We measured the performance against a typical previous method. It was significantly better. The accuracy has been increased around 20%.
Another problem we are solving is transparent text and background recovery.
We propose adaptive edge detection by analyzing image content. To recover background, we estimate text color and opacity which is transparency of text.
These are examples of detected edges. Compared with traditional edge detectors such as Sobel or Canny, ours are better.
Let me introduce how we do our detection. We measure image complexity as texture strength by analyzing image content. We can measure it by eigenspace analysis. Based on the texture strength, we can setup edge detection thresholds adaptively.
To detect text, we are having a hybrid method. Based on region-based, edge stroke width transform with a machine learning technique.
Here is a system flow. After adaptive edge detection, we work on component analysis and detect text. Once we detect text, we can recover background.
Here are examples. Our system was able to detect transparent text.

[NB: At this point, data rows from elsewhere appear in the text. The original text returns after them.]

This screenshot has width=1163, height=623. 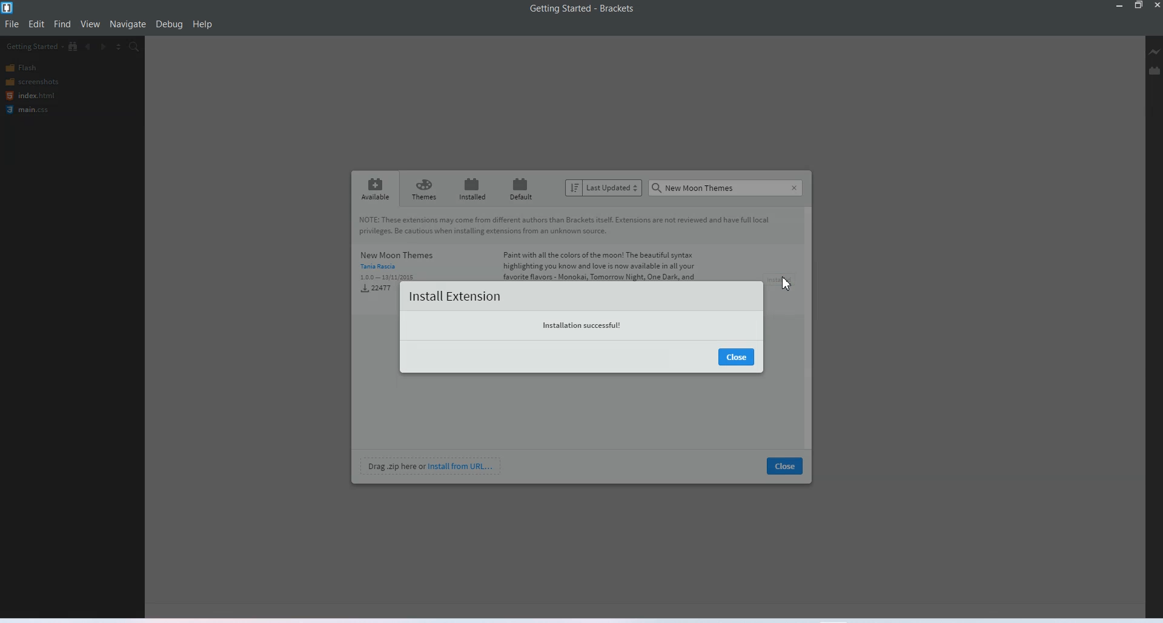 I want to click on Find in files, so click(x=134, y=47).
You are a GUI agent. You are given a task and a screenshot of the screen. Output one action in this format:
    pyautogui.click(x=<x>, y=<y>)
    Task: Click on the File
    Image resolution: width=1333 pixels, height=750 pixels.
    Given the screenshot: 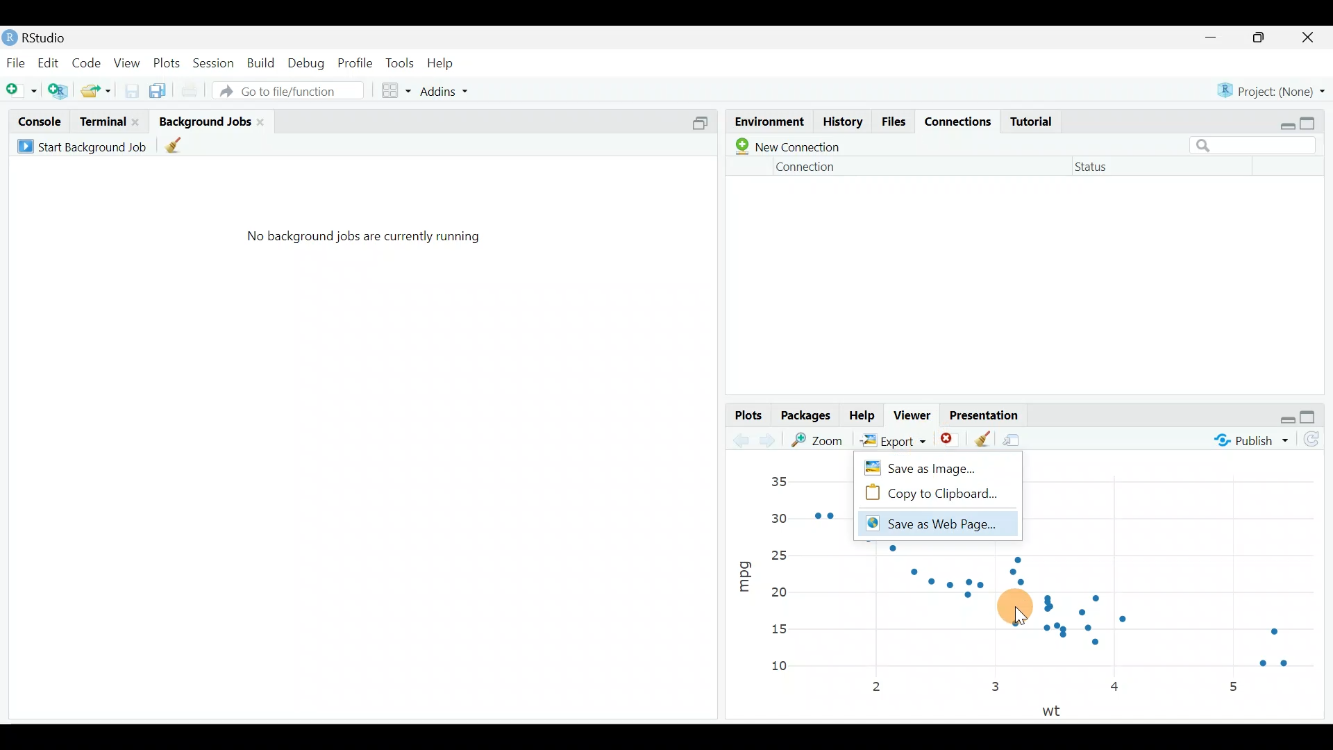 What is the action you would take?
    pyautogui.click(x=15, y=62)
    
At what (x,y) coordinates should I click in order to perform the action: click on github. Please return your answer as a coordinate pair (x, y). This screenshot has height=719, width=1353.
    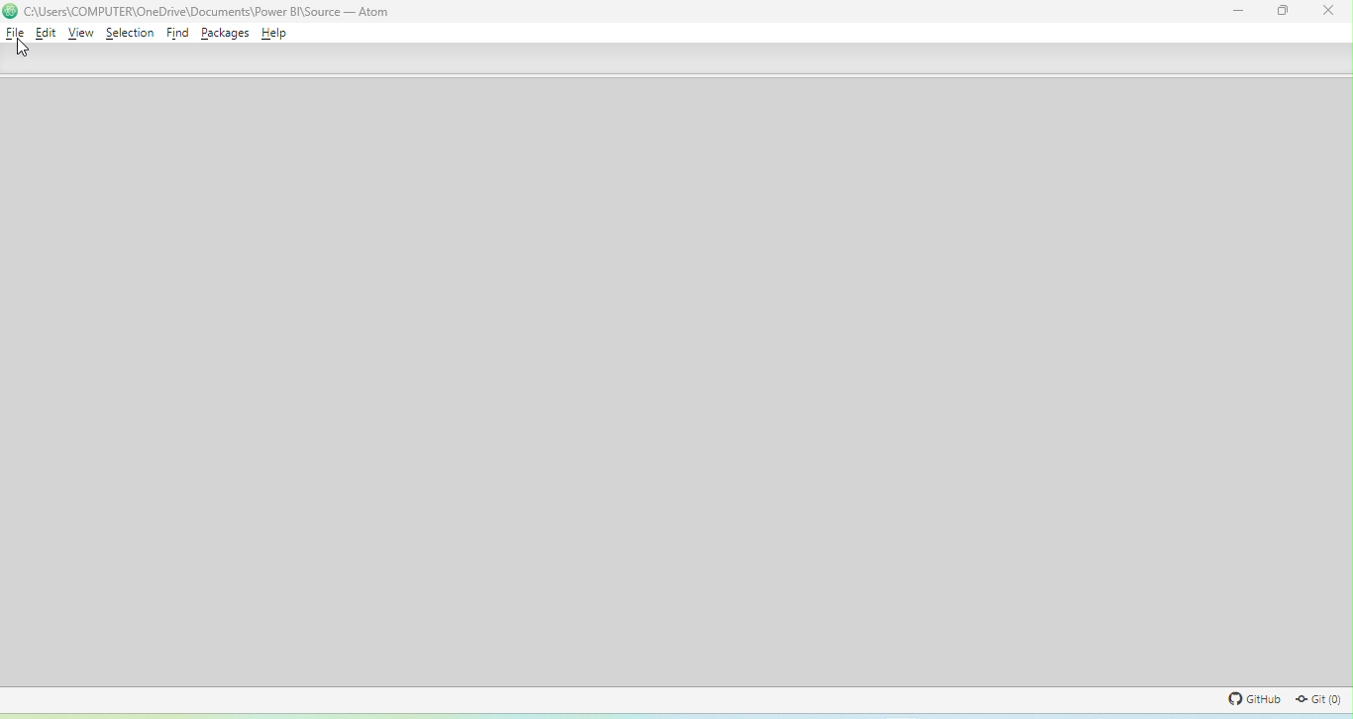
    Looking at the image, I should click on (1249, 699).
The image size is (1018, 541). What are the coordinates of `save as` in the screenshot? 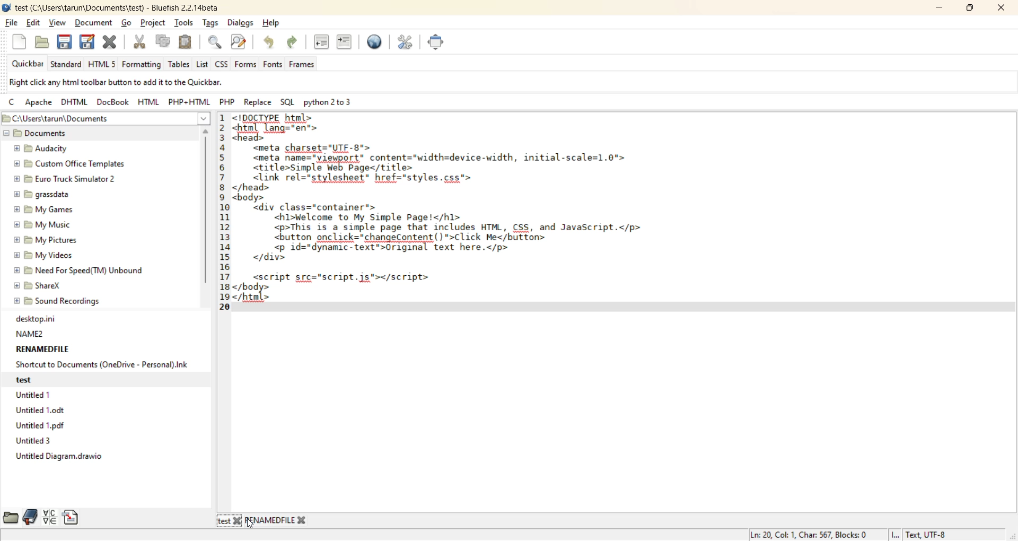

Here is a system flow. After adaptive edge detection, we work on component analysis and detect text. Once we detect text, we can recover background.
Transparent text can be represented by this formula. Observing pixel vales, I, are mixture of background values , O, and text color T. The mixing ratio is determined by opacity gamma. Assuming that text color and opacity are uniform in the text, we can solve these parameters by a least square method when we have two sets or more data because the number of unknown parameters is two.
This is an example of recovered image.
We also compared with a previous method called InPainting, which tries to fill the hole of text by surrounding pixel pattern. Although InPainting cannot recover the original content, in this case small hole, ours was able to recover it.
Thank you for your attention. The details will be presented at Asian Conference on Pattern Recognition next month.